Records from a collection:
════════
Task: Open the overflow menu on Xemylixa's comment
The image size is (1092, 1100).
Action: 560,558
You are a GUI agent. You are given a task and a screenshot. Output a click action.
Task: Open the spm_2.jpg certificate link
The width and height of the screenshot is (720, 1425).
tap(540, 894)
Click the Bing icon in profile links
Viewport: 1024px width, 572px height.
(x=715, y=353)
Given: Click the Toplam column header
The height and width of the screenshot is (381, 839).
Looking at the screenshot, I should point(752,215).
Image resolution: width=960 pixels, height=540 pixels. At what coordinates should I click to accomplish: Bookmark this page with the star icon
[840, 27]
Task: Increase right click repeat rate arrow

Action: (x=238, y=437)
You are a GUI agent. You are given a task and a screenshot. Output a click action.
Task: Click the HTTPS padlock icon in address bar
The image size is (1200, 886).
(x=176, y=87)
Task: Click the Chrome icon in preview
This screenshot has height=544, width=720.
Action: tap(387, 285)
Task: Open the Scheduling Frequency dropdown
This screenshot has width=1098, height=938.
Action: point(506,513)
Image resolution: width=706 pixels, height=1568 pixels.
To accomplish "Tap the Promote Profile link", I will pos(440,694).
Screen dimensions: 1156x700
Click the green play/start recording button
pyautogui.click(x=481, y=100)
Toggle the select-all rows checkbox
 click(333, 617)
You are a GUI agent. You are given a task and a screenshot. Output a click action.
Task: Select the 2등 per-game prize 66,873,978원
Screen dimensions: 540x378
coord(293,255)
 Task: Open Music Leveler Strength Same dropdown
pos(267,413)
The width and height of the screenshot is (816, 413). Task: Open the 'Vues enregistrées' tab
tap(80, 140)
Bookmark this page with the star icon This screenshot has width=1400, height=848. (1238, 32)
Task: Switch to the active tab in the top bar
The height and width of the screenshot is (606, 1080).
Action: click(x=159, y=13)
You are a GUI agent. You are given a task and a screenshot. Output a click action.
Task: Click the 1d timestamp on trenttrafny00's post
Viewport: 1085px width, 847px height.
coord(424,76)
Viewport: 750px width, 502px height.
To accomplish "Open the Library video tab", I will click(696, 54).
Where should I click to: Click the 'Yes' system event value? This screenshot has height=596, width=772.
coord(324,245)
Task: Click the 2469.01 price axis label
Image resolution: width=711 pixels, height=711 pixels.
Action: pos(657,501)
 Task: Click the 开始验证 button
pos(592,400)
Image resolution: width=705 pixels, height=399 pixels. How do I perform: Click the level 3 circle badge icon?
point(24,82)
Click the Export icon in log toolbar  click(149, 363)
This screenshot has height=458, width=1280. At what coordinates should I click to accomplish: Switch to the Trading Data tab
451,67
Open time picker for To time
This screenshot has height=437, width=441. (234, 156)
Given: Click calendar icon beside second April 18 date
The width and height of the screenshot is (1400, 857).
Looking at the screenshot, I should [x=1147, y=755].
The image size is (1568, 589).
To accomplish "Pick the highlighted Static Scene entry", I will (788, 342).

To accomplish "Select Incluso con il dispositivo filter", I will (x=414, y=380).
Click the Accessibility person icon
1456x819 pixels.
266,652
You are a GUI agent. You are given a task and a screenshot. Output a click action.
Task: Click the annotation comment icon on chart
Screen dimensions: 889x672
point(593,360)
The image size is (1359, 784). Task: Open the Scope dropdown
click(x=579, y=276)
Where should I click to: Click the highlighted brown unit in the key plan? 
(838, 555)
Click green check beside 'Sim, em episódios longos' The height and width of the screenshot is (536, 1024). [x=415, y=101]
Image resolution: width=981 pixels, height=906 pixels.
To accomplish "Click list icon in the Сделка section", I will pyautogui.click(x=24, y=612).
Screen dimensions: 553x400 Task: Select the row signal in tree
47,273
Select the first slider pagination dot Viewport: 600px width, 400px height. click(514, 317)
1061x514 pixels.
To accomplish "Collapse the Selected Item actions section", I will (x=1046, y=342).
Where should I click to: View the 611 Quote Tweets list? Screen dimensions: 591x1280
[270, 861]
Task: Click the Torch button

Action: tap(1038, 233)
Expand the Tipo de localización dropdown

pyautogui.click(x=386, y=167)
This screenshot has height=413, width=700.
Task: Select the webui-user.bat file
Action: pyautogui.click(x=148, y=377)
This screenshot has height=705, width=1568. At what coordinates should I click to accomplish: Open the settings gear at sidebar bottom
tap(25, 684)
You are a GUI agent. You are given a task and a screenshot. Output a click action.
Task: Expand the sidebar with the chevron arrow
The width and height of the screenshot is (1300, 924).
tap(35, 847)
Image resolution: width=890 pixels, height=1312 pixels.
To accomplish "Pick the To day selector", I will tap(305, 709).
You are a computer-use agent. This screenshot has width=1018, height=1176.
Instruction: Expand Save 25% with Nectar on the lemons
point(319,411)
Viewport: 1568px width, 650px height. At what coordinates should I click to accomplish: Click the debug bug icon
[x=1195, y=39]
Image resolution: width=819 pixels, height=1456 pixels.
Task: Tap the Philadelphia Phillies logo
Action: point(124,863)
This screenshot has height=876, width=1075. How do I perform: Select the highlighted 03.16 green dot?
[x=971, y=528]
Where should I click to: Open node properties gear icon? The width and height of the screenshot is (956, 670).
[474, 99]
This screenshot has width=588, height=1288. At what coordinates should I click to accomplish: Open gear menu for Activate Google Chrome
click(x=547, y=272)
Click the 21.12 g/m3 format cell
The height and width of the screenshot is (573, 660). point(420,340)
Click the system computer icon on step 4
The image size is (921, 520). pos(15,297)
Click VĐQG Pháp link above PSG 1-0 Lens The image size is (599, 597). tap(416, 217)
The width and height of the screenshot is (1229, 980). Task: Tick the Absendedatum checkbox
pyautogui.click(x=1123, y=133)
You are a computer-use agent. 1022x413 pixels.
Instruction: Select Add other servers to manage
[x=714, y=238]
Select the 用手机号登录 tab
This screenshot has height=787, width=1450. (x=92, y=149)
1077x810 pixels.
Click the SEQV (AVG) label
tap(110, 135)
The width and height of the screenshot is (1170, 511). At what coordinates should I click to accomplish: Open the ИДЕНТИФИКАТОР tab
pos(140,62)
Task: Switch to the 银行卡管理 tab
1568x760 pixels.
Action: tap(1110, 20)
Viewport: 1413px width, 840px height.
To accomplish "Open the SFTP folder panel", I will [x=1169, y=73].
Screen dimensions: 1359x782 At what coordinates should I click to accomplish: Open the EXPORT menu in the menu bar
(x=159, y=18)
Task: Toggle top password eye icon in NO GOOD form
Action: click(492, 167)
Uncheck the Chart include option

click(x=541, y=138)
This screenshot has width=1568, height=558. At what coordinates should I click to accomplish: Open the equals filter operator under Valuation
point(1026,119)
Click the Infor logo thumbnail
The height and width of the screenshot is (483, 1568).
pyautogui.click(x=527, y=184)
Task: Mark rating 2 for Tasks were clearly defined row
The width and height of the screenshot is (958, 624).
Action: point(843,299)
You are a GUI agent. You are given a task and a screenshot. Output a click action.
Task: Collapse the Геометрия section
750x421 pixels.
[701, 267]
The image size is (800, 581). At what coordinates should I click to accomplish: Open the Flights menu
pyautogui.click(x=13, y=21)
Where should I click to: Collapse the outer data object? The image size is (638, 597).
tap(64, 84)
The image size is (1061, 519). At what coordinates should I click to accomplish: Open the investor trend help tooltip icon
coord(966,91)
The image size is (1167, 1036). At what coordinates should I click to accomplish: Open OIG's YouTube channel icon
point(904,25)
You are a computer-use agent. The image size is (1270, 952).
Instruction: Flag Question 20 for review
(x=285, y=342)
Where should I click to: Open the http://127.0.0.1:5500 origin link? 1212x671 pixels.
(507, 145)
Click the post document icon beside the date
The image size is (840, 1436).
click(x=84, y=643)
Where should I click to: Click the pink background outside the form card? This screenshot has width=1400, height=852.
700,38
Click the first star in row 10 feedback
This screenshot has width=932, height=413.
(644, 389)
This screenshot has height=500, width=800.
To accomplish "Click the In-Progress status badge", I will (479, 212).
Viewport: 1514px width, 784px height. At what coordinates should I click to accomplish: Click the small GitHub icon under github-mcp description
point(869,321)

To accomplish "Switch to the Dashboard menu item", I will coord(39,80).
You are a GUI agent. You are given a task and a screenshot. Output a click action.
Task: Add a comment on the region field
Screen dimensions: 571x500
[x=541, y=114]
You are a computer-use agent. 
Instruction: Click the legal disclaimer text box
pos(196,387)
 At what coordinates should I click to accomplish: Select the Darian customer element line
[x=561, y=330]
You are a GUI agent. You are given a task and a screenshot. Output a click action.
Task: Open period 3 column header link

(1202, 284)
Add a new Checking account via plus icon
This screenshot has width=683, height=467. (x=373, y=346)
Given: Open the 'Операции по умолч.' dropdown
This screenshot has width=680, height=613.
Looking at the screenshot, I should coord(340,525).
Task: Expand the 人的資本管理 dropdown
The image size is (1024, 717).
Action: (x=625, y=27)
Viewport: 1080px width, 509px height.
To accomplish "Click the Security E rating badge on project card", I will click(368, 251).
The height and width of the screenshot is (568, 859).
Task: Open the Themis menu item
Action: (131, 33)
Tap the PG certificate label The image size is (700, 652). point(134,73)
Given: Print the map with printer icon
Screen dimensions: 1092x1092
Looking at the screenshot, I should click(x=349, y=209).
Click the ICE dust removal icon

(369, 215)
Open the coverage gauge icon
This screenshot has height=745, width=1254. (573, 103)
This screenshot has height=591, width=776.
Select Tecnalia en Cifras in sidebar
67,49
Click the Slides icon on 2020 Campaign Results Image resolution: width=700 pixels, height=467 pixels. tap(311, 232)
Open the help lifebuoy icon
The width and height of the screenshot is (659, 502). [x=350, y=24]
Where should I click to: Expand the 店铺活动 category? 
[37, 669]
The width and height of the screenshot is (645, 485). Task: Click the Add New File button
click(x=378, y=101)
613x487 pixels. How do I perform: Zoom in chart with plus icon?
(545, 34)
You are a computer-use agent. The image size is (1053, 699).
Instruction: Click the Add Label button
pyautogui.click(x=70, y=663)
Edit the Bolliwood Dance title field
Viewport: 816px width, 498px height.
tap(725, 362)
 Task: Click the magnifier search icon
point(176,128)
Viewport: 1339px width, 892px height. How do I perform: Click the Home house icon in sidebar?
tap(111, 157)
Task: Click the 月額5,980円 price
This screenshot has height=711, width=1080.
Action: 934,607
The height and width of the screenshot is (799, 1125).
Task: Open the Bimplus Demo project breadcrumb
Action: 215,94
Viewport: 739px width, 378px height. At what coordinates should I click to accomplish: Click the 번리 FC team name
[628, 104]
════════
__WHAT THE TASK ASKS__
Using the records above, copy word for word the line with "Given: Click calendar", the line with "Image resolution: width=981", and every line between them.

__EXERCISE ANSWER__
Given: Click calendar icon beside second April 18 date
The width and height of the screenshot is (1400, 857).
Looking at the screenshot, I should [x=1147, y=755].
The image size is (1568, 589).
To accomplish "Pick the highlighted Static Scene entry", I will (788, 342).

To accomplish "Select Incluso con il dispositivo filter", I will (x=414, y=380).
Click the Accessibility person icon
1456x819 pixels.
266,652
You are a GUI agent. You are given a task and a screenshot. Output a click action.
Task: Click the annotation comment icon on chart
Screen dimensions: 889x672
point(593,360)
The image size is (1359, 784). Task: Open the Scope dropdown
click(x=579, y=276)
Where should I click to: Click the highlighted brown unit in the key plan? 
(838, 555)
Click green check beside 'Sim, em episódios longos' The height and width of the screenshot is (536, 1024). [x=415, y=101]
Image resolution: width=981 pixels, height=906 pixels.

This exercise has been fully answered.